• **Work task**: Copy each line of the entries below that contains the string "computer".

• **Record excerpts**:
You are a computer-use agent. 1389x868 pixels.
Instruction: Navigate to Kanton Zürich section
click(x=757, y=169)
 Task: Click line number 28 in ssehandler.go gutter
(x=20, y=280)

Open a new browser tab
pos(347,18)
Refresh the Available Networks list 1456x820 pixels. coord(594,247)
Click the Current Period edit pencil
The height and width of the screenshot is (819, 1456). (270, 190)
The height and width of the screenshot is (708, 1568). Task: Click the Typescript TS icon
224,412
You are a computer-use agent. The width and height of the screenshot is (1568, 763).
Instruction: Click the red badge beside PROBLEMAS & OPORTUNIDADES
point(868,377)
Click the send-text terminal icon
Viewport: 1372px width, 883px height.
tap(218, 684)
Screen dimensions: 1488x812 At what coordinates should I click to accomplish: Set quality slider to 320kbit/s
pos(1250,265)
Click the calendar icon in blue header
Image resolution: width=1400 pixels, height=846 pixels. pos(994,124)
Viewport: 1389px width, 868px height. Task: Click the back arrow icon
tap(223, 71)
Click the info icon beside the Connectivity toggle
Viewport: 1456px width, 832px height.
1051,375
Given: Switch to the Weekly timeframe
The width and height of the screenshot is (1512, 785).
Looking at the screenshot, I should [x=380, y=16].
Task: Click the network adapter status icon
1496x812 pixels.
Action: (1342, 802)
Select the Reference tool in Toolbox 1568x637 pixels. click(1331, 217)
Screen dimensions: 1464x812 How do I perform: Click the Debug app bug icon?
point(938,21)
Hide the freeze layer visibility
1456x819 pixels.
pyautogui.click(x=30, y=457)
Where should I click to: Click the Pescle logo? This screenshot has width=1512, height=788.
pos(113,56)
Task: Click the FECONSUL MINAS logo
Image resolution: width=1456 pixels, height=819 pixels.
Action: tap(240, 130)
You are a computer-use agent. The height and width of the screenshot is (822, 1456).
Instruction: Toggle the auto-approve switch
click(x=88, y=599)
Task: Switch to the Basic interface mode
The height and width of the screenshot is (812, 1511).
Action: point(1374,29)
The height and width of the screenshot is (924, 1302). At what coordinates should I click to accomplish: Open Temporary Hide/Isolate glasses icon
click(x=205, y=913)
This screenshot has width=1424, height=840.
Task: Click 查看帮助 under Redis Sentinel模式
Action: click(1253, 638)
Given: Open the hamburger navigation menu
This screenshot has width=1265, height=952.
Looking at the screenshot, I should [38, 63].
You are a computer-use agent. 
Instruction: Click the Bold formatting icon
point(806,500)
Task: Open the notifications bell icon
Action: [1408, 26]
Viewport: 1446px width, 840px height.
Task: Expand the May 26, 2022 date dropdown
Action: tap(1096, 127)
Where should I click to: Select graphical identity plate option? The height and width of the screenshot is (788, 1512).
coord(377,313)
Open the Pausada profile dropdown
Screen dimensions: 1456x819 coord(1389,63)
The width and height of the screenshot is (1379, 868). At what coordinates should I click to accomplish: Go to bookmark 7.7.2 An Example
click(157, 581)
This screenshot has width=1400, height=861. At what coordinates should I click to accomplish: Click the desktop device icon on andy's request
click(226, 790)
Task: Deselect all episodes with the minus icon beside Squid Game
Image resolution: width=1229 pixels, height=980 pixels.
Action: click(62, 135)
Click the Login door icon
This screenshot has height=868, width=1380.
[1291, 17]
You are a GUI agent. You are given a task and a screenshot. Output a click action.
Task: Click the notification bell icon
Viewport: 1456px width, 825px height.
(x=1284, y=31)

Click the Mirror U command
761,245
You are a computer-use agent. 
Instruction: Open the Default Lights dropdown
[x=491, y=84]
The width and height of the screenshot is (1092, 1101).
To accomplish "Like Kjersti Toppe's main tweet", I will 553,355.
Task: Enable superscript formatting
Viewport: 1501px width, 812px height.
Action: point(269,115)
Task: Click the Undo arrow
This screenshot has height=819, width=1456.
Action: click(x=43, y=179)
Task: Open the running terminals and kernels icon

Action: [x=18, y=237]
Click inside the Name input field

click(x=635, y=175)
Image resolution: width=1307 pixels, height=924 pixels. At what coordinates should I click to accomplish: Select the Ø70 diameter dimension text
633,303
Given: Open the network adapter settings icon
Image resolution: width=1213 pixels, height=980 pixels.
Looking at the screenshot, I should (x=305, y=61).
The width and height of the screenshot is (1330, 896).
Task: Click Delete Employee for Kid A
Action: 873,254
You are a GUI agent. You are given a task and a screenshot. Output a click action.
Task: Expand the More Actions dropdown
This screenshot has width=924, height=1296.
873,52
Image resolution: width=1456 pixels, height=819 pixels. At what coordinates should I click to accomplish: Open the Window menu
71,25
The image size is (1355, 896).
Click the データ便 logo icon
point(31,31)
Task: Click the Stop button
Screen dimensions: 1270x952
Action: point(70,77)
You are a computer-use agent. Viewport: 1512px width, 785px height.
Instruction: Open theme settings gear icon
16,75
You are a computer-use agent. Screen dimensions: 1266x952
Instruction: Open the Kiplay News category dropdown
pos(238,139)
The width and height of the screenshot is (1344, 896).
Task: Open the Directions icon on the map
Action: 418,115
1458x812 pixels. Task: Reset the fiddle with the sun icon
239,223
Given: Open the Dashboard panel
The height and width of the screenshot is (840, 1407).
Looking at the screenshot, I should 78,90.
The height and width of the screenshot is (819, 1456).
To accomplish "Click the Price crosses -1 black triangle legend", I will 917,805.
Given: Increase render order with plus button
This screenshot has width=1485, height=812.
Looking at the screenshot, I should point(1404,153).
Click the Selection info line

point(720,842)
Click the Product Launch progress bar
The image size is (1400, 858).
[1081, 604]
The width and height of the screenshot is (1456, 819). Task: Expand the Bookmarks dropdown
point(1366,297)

• **Task response**:
You are a computer-use agent. 1389x868 pixels.
You are a computer-use agent. The width and height of the screenshot is (1568, 763).
You are a computer-use agent. The height and width of the screenshot is (822, 1456).
You are a computer-use agent. 
You are a computer-use agent. 
You are a computer-use agent. Viewport: 1512px width, 785px height.
You are a computer-use agent. Screen dimensions: 1266x952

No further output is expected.